**SOURCE:**

Truncate a decimal value in C++

Question

What\'s the easiest way to truncate a C++ float variable that has a value of 0.6000002 to a value of 0.6000 and store it back in the variable?

Answer 1

Similar to other answers, BUT you must not forget that round, floor and trunc are different by definition. See the definition and output example of the following:

http://www.cplusplus.com/reference/cmath/trunc/

In this case we need to trucate with a precision of 4 decimals and get rid of non-significant decimals:

trunc(valueToTrunc*10000)/10000

or

value = (double)((int)(valueToTrunc*10000))/(double)10000

Answer 2

A good reference for why this happens can be found in What Every Computer Scientist Should Know About Floating Point Arithmetic by David Goldberg.

Answer 3

Here is a function using the advice in other answers and an example of its use:

#include <iostream>
#include <cmath>

static void Truncate(double& d, unsigned int numberOfDecimalsToKeep);

int main(int, char*[])
{

  double a = 1.23456789;
  unsigned int numDigits = 3;

  std::cout << a << std::endl;

  Truncate(a,3);

  std::cout << a << std::endl;

  return 0;
}

void Truncate(double& d, unsigned int numberOfDecimalsToKeep)
{
    d = roundf(d * powf(10, numberOfDecimalsToKeep)) / powf(10, numberOfDecimalsToKeep);
}

Answer 4

you can use this:

int n = 1.12378;
cout << fixed << setprecision(4) << n;

the output will be: 1.1238

not: 1.1237

it just sea the last decimal number not all: 12.123447 ==> 12.1234

be careful about that...

**SET TASKS:**
1 – Answer these questions using the thread on truncating a decimal in C++:
(a) In the original question, what value should 0.6000002 be truncated to?
(b) Which reference does Answer 2 recommend, and who wrote it?
(c) In the example program of Answer 3, what value is first assigned to the variable a?
2 – Reproduce the passage of the thread on truncating a decimal in C++ starting with "A good reference" and going on through "int main(int, char*[])".

**DATASET RECORDS:**
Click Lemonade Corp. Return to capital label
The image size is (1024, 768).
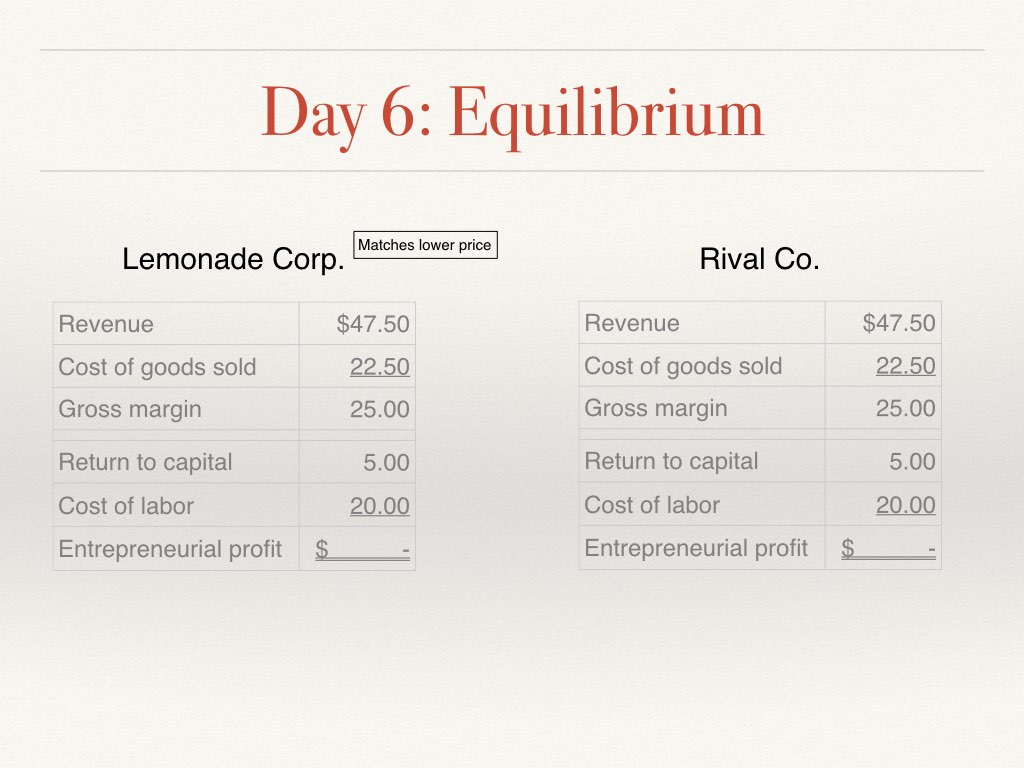coord(145,462)
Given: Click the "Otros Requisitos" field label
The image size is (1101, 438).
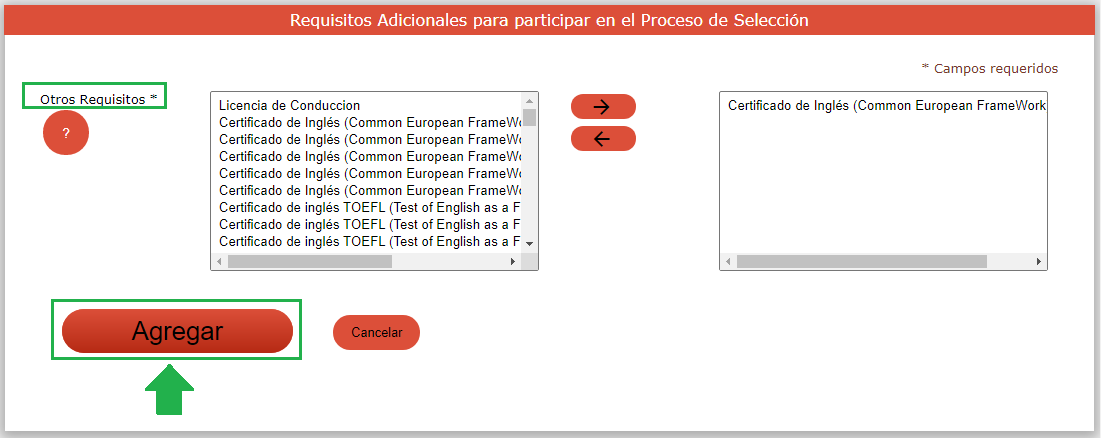Looking at the screenshot, I should click(98, 99).
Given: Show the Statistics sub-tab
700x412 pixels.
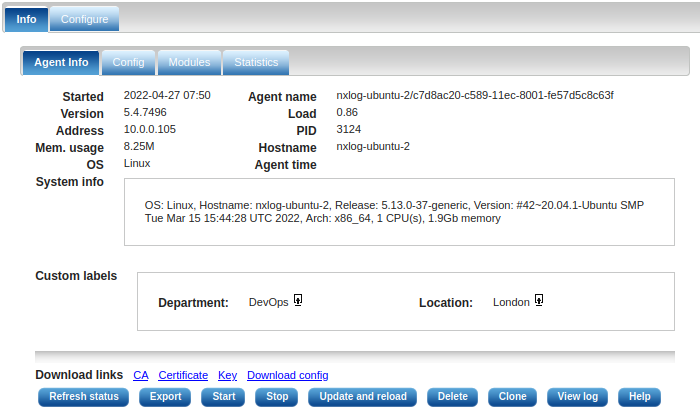Looking at the screenshot, I should [256, 62].
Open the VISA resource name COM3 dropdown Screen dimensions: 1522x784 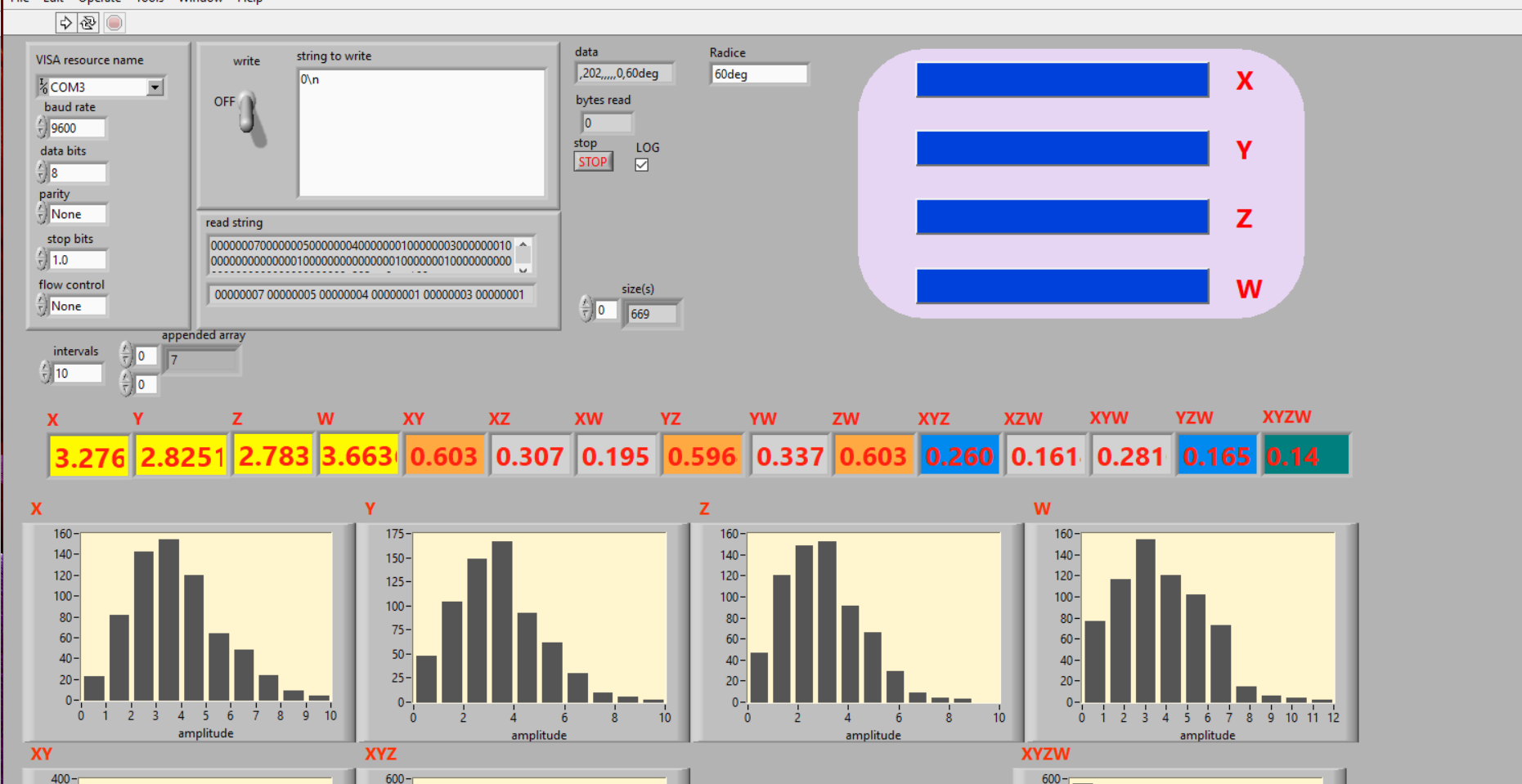[155, 87]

**SOLVED TASKS:**
1 –
(a) 0.6000
(b) What Every Computer Scientist Should Know About Floating Point Arithmetic, by David Goldberg
(c) 1.23456789

2 –
A good reference for why this happens can be found in What Every Computer Scientist Should Know About Floating Point Arithmetic by David Goldberg.

Answer 3

Here is a function using the advice in other answers and an example of its use:

#include <iostream>
#include <cmath>

static void Truncate(double& d, unsigned int numberOfDecimalsToKeep);

int main(int, char*[])